Upon the completion of each refinement, the starting and ending ligand strain using the Hamiltonian chosen in PHENIX/DivCon (e.g. AM1 in this case) is provided as output, and these strains are reported. In order to compare these AM1 strains with a higher level of theory, the strains calculated using the ab initio HF/6-311+G** method as implemented within GAMESS v. October 1, 2010 (Schmidt et al., 1993[Schmidt, M. W., Baldridge, K. K., Boatz, J. A., Elbert, S. T., Gordon, M. S., Jensen, J. H., Koseki, S., Matsunaga, N., Nguyen, K. A., Su, S., Windus, T. L., Dupuis, M. & Montgomery, J. A. (1993).
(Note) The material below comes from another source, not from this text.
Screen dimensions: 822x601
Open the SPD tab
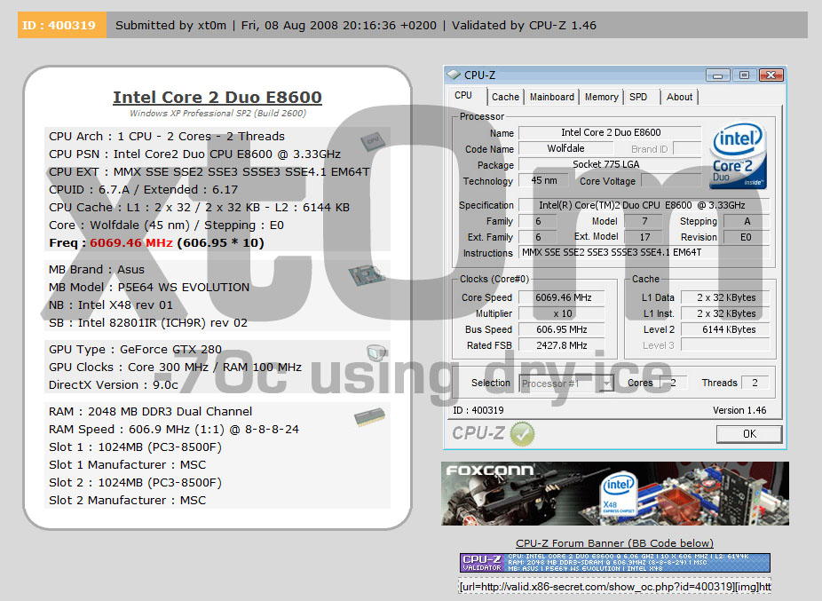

J. Comput. Chem. 14, 1347-1363.]) are also reported. Protons were added as per the ReadySet! workflow. Since the added protons are not optimized using the AM1 Hamiltonian in ReadySet!, prior to calculating the strain energy for deposited structures the positions of any added H atoms were optimized. AM1 as implemented in GAMESS v. October 1, 2010 was chosen for this step because it provides a mechanism to refine protons separately from heavy atoms. Therefore, the error associated with proton addition has been canceled when reported. Solvation (implicit or explicit) was not included in any strain calculations owing to methodological and implementation limitations. Finally, both the raw strain and the normalized strain values are reported, where the normalized strain is the raw strain divided by the number of atoms.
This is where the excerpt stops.